May the divine darkness be with you,
Leigh of the Commenting Crusaders
This is the workshop, ne? Hm, I'm new, so I might be confused. Anywho, I didn't see many people commenting on serial pieces. I wonder why, they need just as much help as anyone. Well here are some of my tips for you. Before I go on, remember, this is constructive criticism. It isn't meant to be taken personally, and you don't have to listen to it. Just some suggestions. ^.^;
Let's start with the first chapter:
*First of all, it's way too short. I can see that right away. If it's going to be that short, then there really isn't a point in having it. You should learn to incorporate it somehow with another chapter. If you absolutely HAD to end this chapter with the line "Well, your training is tomorrow." (Which I know you didn't, because I read the next chapter) than you should include more information before hand. You were walking down the sidewalk. Okay...so what? Was it sunny, raining, cold, hot? Were you late or early? Was it Saturday or Wednesday? Are you coming home from school or from the arcade? What's the setting? What are you wearing? What mood are you in? You need to elaborate a bit and actually give the reader something to read. Without any sort of descriptions whatsoever, all we're left with is to guess at what is going on. You might invision yourself with black hair, but I might see you as red. If you want me to see black hair, tell me it's black. Also, you meantion Devon and Charlie, but you never say who they are. You can't do that in a story, it just left me wondering why you even included that sentence.
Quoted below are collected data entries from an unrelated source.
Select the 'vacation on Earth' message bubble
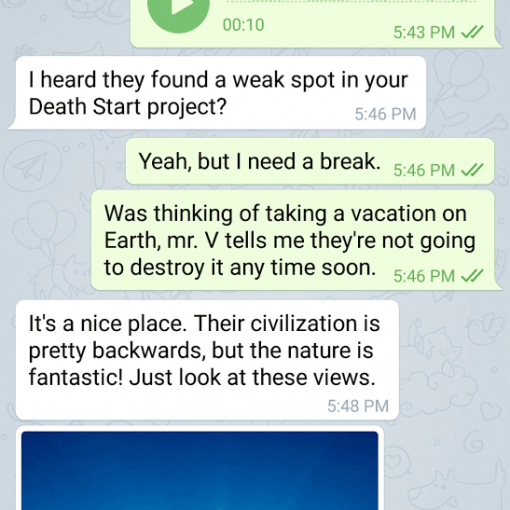 pos(297,240)
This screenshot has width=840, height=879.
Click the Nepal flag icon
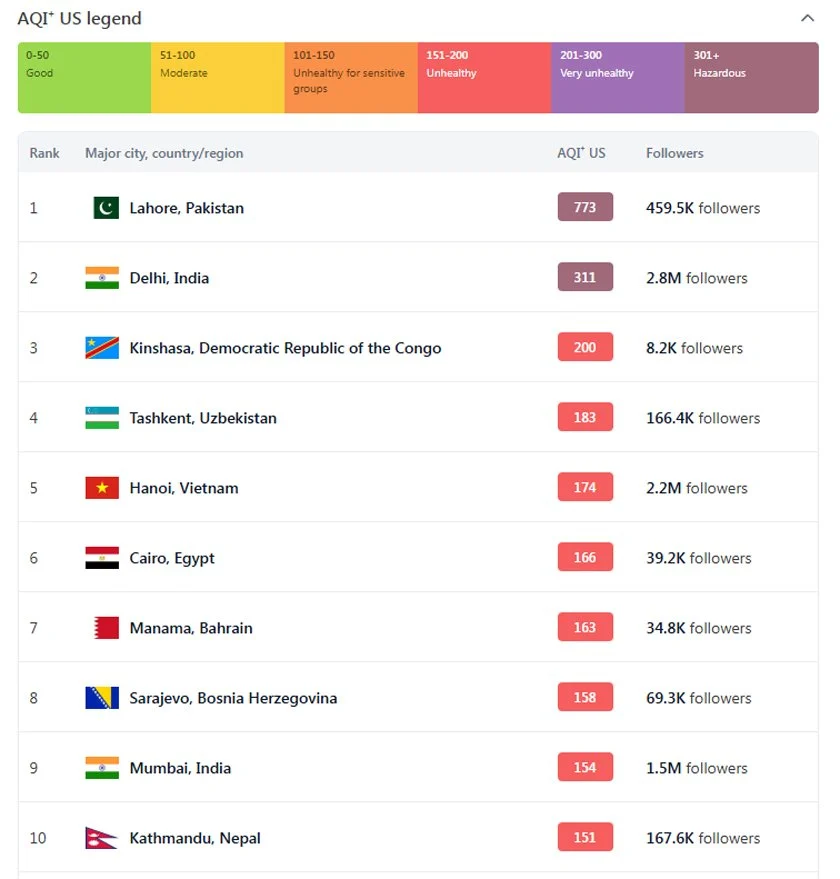pyautogui.click(x=101, y=838)
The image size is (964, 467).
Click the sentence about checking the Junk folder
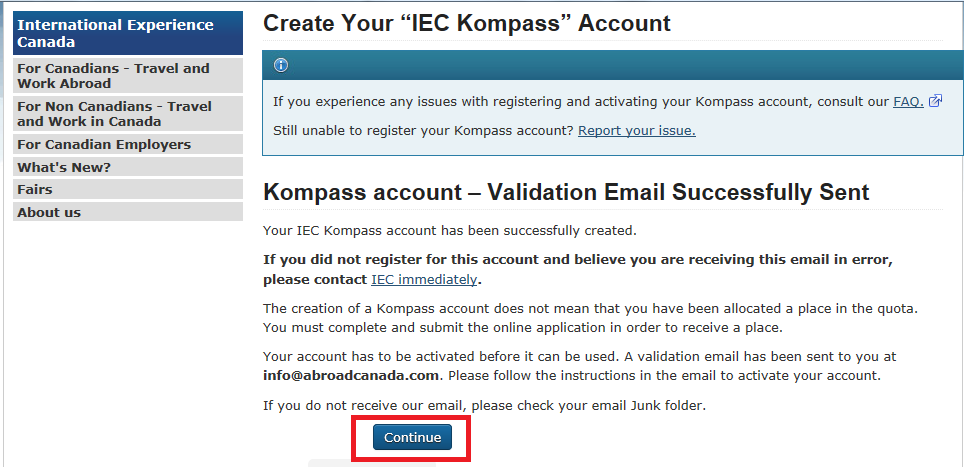tap(484, 406)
*Let's look at grammar. Make sure to use spellcheck and grammar check before you submit a story. It also helps to get an editor to look over your things. If all people see are spelling errors and sentences that aren't punctuated correctly, they're not going to want to read your story.
*You're a young author (a very good author for being so young. ^.^;;), so I'll give you some advice on sentence structure. No one likes to read fifty simples sentences (I ran to the store) in a row, fifty complex sentences (During the battle, Sailor Moon decided to eat an ice cream cone) in a row, OR fifty compound sentences (I skipped my way to the store, and I found my necklace) in a row. You need variety. Spice up your story by giving your readers a mixture of the different sentences to keep them interested. If you use too many of the same kind, your story just won't flow as well, making it difficult to read and understand.
*Adjectives, adjectives, adjectives! I can NOT express the importance of this enough. You need descriptions in your story. No, you don't have to put in so many that it's unbearable, but you have to remember that only YOU know what your setting, characters, clothes, etc look like. Give your reader some idea!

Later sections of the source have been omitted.